IEEE Trans Image Process. 2017 Feb;26(2):836-846. doi: 10.1109/TIP.2016.2621673. Epub 2016 Oct 26.
Augmenting RGB data with measured depth has been shown to improve the performance of a range of tasks in computer vision, including object detection and semantic segmentation. Although depth sensors such as the Microsoft Kinect have facilitated easy acquisition of such depth information, the vast majority of images used in vision tasks do not contain depth information. In this paper, we show that augmenting RGB images with estimated depth can also improve the accuracy of both object detection and semantic segmentation. Specifically, we first exploit the recent success of depth estimation from monocular images and learn a deep depth estimation model. Then, we learn deep depth features from the estimated depth and combine with RGB features for object detection and semantic segmentation. In addition, we propose an RGB-D semantic segmentation method, which applies a multi-task training scheme: semantic label prediction and depth value regression. We test our methods on several data sets and demonstrate that incorporating information from estimated depth improves the performance of object detection and semantic segmentation remarkably.
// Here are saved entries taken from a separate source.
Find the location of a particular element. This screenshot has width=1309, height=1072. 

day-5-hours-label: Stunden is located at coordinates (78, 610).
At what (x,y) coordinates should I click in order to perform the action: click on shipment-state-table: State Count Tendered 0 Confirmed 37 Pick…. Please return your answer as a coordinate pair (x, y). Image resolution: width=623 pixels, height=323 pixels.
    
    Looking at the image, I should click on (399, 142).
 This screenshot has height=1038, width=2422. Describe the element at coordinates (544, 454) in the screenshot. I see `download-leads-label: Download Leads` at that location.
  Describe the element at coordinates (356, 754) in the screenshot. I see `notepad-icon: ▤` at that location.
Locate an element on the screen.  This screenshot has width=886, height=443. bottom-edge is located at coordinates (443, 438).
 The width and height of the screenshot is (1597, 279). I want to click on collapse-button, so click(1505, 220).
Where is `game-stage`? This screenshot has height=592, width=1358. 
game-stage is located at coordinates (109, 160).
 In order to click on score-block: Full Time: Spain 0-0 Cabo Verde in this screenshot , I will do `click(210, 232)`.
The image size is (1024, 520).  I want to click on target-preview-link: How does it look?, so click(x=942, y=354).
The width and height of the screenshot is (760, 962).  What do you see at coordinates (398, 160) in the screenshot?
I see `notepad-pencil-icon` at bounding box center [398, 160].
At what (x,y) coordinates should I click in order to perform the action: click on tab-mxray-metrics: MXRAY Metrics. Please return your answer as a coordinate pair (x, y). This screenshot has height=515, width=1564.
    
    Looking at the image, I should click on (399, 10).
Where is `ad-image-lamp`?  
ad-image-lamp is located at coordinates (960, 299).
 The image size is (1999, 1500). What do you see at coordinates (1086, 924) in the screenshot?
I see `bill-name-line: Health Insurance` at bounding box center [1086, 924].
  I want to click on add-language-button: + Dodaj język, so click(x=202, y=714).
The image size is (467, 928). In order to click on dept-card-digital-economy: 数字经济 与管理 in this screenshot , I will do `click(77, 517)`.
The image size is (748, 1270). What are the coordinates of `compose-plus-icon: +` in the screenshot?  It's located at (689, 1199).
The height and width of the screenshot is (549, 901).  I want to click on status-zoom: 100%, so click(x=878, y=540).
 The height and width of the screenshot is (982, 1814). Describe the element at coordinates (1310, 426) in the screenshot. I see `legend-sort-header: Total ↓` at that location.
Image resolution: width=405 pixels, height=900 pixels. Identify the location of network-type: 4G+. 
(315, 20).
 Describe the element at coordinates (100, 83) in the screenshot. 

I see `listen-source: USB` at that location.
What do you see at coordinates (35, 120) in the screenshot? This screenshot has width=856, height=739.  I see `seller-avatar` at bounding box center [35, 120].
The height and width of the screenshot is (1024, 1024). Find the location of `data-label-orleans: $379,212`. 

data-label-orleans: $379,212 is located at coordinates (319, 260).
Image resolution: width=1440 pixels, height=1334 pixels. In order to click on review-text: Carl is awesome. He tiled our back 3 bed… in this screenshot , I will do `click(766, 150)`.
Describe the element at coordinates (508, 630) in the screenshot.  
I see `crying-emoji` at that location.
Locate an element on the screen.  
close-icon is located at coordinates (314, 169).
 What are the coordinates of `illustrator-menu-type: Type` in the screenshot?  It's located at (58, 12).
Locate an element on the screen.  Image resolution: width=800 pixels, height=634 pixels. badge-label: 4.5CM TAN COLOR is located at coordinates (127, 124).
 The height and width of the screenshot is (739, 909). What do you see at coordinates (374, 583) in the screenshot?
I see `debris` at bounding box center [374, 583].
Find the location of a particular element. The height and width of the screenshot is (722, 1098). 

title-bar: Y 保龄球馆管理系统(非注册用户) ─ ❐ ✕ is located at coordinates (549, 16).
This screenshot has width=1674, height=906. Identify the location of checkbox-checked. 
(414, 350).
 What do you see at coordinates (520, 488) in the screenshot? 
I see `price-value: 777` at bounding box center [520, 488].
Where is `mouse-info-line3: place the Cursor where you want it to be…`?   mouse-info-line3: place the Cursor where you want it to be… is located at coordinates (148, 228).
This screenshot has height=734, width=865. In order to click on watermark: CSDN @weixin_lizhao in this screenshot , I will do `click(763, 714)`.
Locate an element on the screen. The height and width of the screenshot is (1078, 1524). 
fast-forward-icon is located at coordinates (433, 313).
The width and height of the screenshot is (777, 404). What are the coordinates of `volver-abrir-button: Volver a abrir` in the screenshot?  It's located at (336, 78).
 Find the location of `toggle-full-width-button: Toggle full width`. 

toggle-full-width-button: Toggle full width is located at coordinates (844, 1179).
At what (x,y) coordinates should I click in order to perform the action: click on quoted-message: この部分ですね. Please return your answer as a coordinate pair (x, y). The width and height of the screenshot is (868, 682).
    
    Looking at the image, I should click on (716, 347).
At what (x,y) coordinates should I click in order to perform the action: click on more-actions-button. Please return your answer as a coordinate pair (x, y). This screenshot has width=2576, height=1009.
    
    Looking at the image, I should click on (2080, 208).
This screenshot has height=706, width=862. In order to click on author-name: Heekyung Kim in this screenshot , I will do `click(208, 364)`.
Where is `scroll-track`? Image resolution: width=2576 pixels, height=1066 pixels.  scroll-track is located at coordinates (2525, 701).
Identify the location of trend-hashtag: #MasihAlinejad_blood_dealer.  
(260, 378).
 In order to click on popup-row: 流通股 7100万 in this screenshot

事实证明,用测量得到的深度信息增强RGB数据可以提高计算机视觉中一系列任务的性能,包括目标检测和语义分割。尽管像微软Kinect这样的深度传感器使得此类深度信息的获取变得容易,但视觉任务中使用的绝大多数图像并不包含深度信息。在本文中,我们表明用估计深度增强RGB图像也可以提高目标检测和语义分割的准确率。具体而言,我们首先利用单目图像深度估计的最新成果,学习一个深度深度估计模型。然后,我们从估计深度中学习深度特征,并与RGB特征相结合用于目标检测和语义分割。此外,我们提出了一种RGB-D语义分割方法,该方法应用了一种多任务训练方案:语义标签预测和深度值回归。我们在多个数据集上测试了我们的方法,并证明合并来自估计深度的信息能显著提高目标检测和语义分割的性能。